** WORK REQUIRED **
Keep to one stretch of the data below, the lines from the one with "Given: Open more" up to and including the one with "Open How do", and return that stretch exactly.

** SUPPLIED MATERIAL **
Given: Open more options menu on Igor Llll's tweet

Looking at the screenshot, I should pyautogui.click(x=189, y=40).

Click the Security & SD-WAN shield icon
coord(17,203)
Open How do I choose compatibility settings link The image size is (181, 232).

---

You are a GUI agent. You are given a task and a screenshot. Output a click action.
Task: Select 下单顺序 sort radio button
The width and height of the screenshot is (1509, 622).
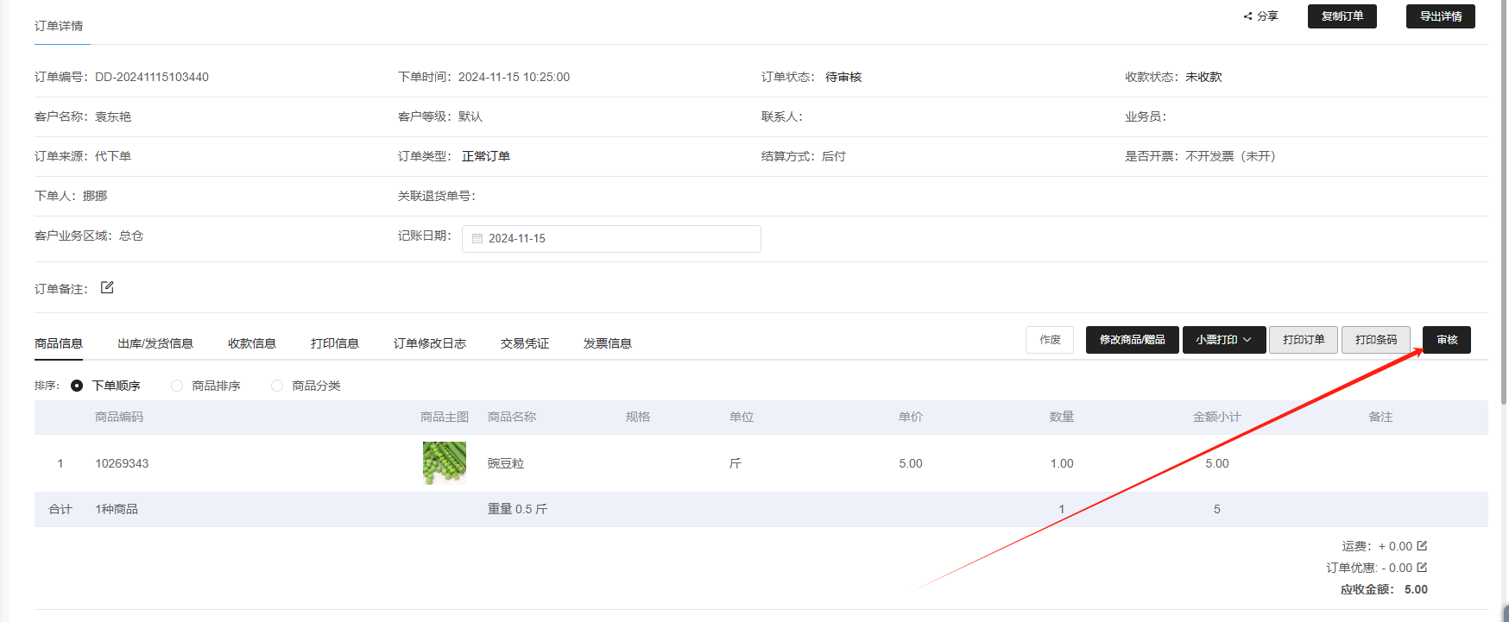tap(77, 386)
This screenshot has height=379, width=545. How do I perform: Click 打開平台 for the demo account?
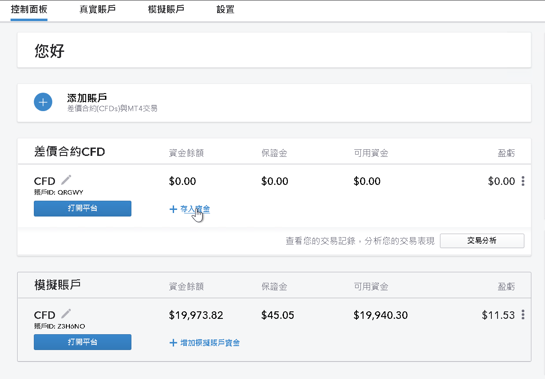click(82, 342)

** ANSWER TO THE EXERCISE **
Given: Open more options menu on Igor Llll's tweet

Looking at the screenshot, I should pyautogui.click(x=189, y=40).

Click the Security & SD-WAN shield icon
coord(17,203)
Open How do I choose compatibility settings link The image size is (181, 232).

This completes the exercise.